▶ Problem description
Every line from the one holding "The image size" to the end of the entries should be repeated exactly, with the pictures left out.

[Source material]

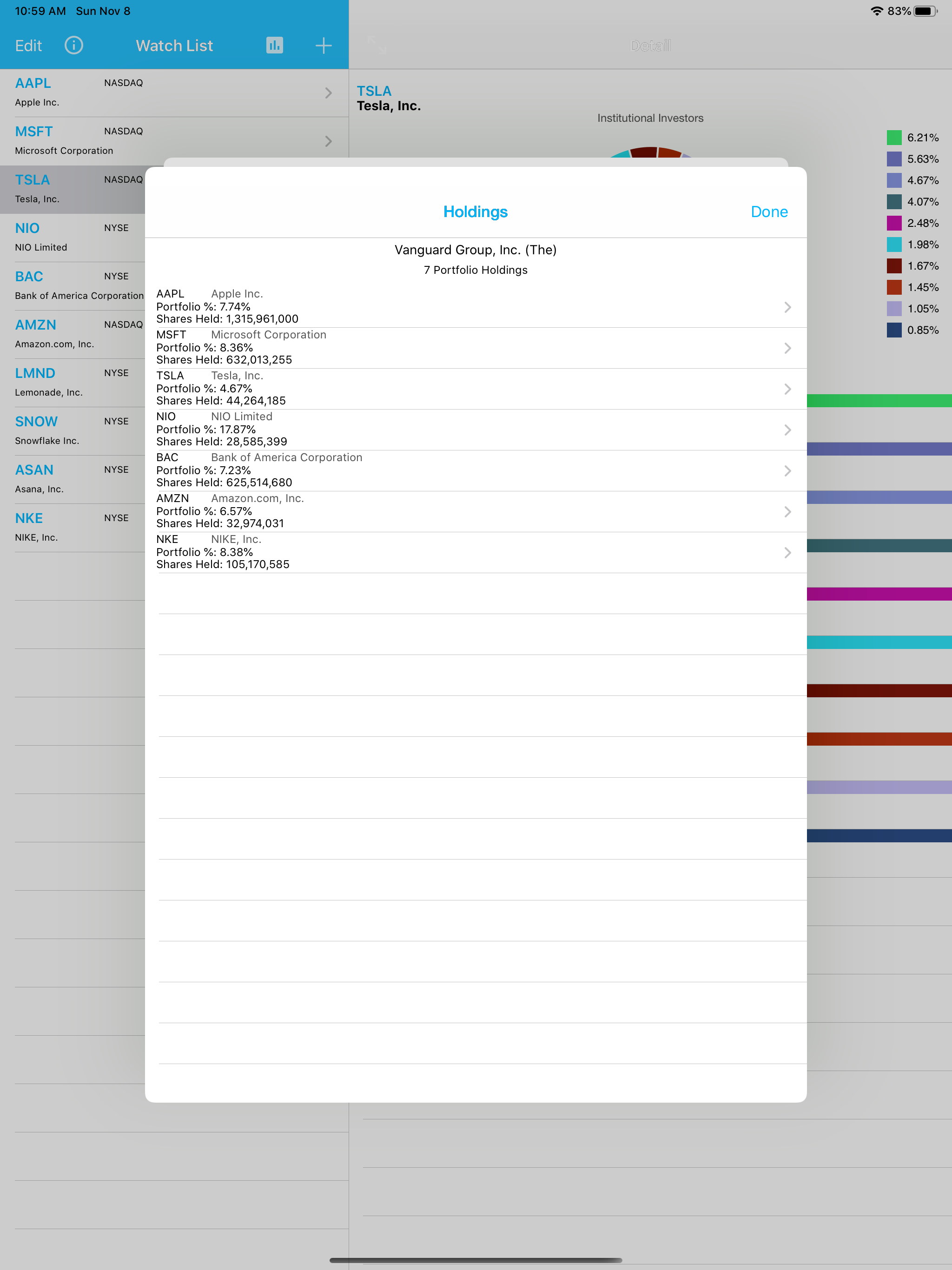Screen dimensions: 952x1270
Task: Tap Edit in the Watch List header
Action: (29, 46)
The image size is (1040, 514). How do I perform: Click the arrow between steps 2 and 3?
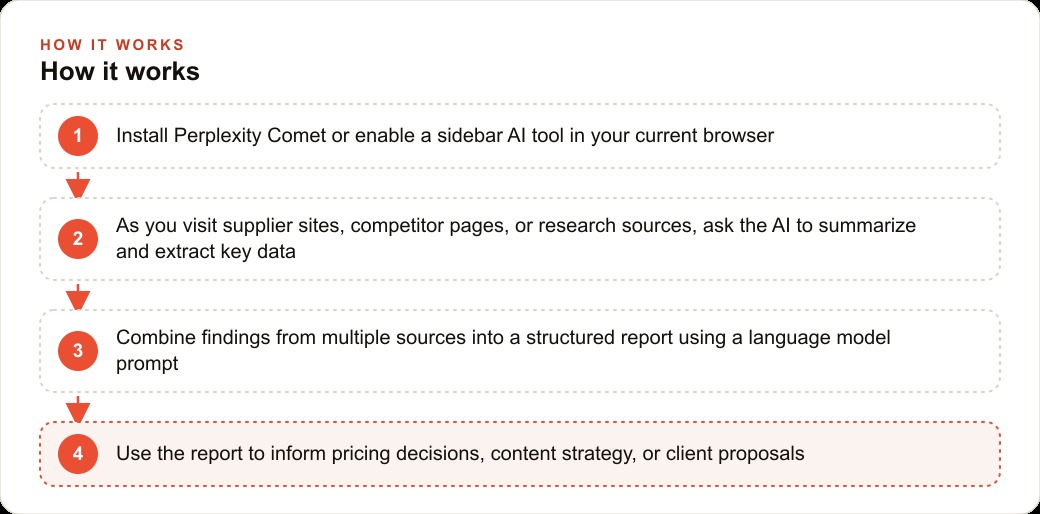tap(78, 296)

[/Source material]

▶ Final answer
The image size is (1040, 514). How do I perform: Click the arrow between steps 2 and 3?
tap(78, 296)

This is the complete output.